Как бывает сокрыто от истории, неправдоподобно для историков, крупные общественные шаги иногда зависят от мелких личных обстоятельств: вдобавок к обиде на царя не будь очередного разрыва с Машей (каждый раз кажется – окончательного, и никогда не окончательного), Гучков ещё может быть не вскипел бы, не хлопнул бы думской дверью, не рванулся в Маньчжурию, на чужую эпидемию. А так – не оказался близ Столыпина в его последние, загнанные месяцы, не протянул руки, когда, Бог ведает, и помогла бы она. Но тогда жгло, беременило, душило – урваться куда-нибудь подальше.
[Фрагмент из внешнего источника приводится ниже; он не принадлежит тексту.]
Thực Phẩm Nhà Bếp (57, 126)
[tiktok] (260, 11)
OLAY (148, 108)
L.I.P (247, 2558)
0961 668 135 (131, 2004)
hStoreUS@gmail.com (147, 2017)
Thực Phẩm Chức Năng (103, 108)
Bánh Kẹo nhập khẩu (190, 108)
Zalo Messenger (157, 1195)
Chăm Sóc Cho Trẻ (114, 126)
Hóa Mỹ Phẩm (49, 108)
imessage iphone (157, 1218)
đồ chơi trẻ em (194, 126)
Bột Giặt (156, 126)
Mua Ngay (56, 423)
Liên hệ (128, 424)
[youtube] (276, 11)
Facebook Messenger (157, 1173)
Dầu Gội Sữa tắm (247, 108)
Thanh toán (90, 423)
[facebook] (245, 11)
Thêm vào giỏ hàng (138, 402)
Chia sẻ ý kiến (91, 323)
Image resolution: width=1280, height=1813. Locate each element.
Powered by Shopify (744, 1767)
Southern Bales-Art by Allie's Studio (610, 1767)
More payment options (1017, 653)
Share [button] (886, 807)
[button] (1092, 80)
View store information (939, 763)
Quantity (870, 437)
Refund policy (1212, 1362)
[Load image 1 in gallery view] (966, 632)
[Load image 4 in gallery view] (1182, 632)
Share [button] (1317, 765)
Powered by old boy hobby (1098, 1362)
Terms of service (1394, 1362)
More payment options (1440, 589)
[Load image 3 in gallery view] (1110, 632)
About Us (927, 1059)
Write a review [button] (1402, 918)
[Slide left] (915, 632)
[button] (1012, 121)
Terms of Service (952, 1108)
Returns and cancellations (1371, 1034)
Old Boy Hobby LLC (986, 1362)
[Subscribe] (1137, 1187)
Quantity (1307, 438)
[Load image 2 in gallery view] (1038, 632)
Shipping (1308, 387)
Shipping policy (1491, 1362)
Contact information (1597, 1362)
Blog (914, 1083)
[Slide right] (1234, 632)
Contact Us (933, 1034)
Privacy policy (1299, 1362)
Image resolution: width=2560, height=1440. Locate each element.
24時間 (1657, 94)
А в другие поры – веригами отягощала злополучная женитьба, не давая сил вовсе двигаться. Но самое страшное – когда умирал в январе, а жена, оттолкнувши всех сиделок, наконец-то несомненная перед лицом всей общественной России, в смерче почти радостной суеты владела отходящим.
Так что Гучков не осудил сегодня Воротынцева слишком строго. Чтобы мелкие семейные обстоятельства презреть – ещё надо знать глубину той скользкой ямы, по краям которой не всегда и выбраться.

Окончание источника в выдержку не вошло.